**Activity:** From the first line to the last, copy the material word for word; pictures stay out.

**Record excerpts:**
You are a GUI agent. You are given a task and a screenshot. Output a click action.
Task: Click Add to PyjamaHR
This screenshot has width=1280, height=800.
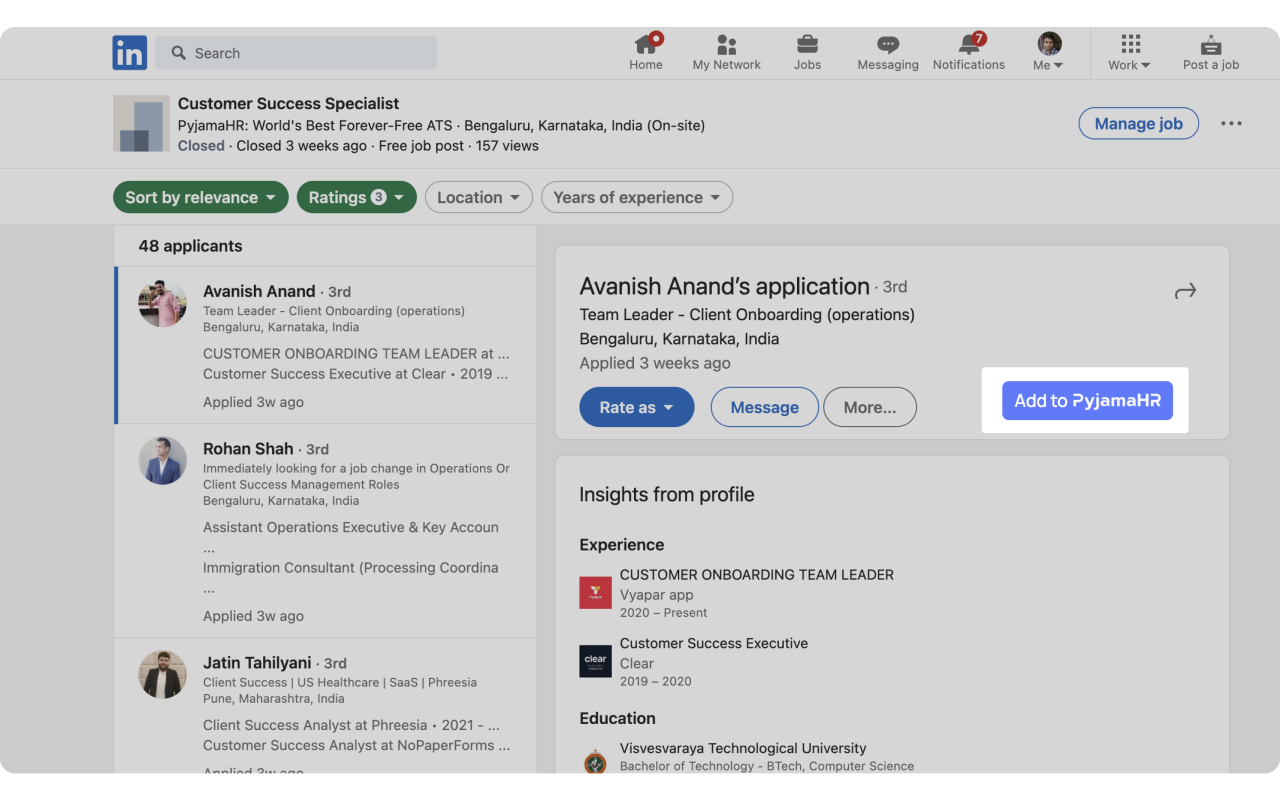(x=1087, y=400)
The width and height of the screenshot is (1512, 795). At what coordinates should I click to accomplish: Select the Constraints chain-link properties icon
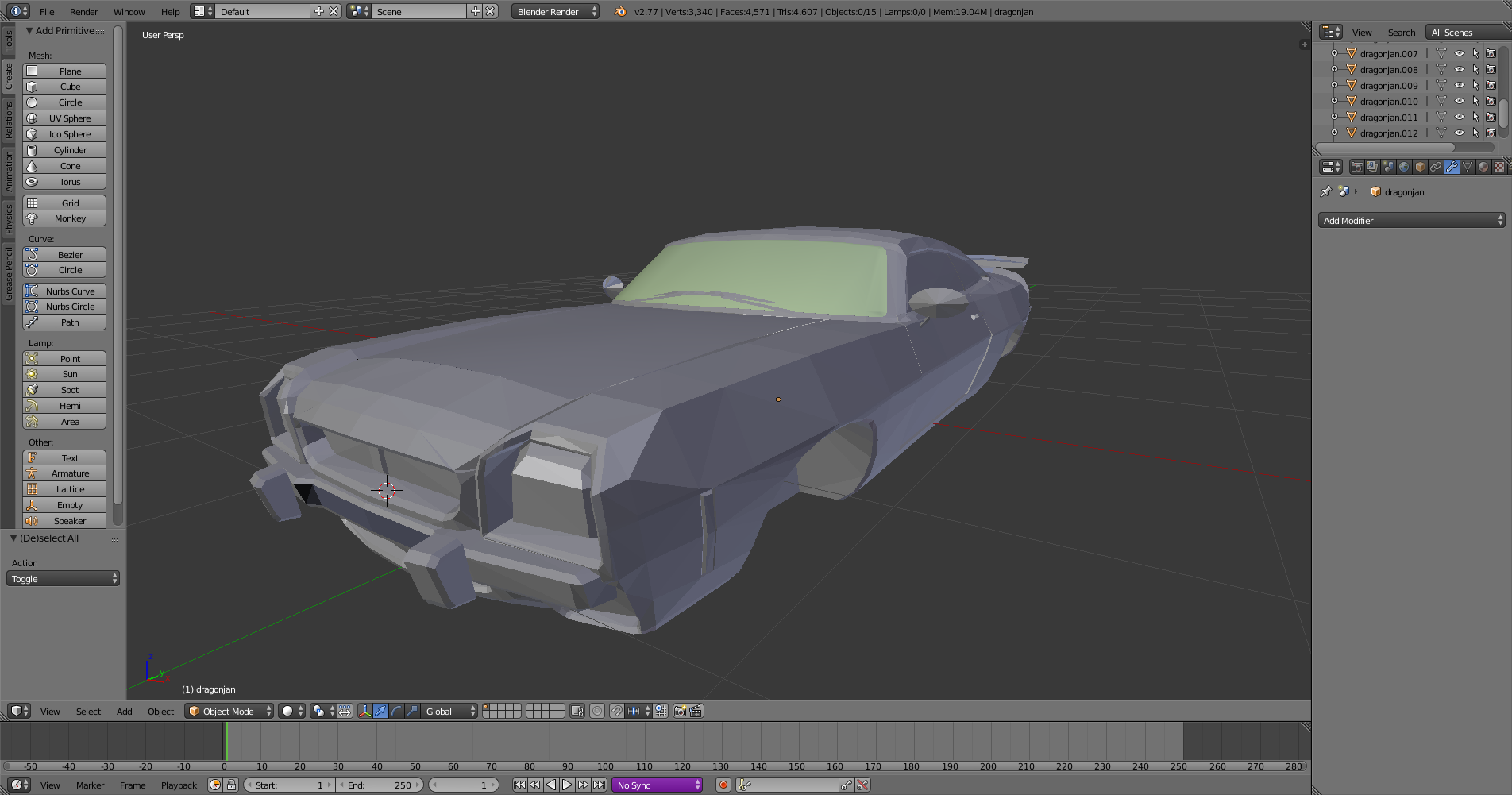(1436, 167)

**Answer section:**
You are a GUI agent. You are given a task and a screenshot. Output a click action.
Task: Click Add to PyjamaHR
This screenshot has width=1280, height=800.
(x=1087, y=400)
The width and height of the screenshot is (1512, 795). At what coordinates should I click to accomplish: Select the Constraints chain-link properties icon
(1436, 167)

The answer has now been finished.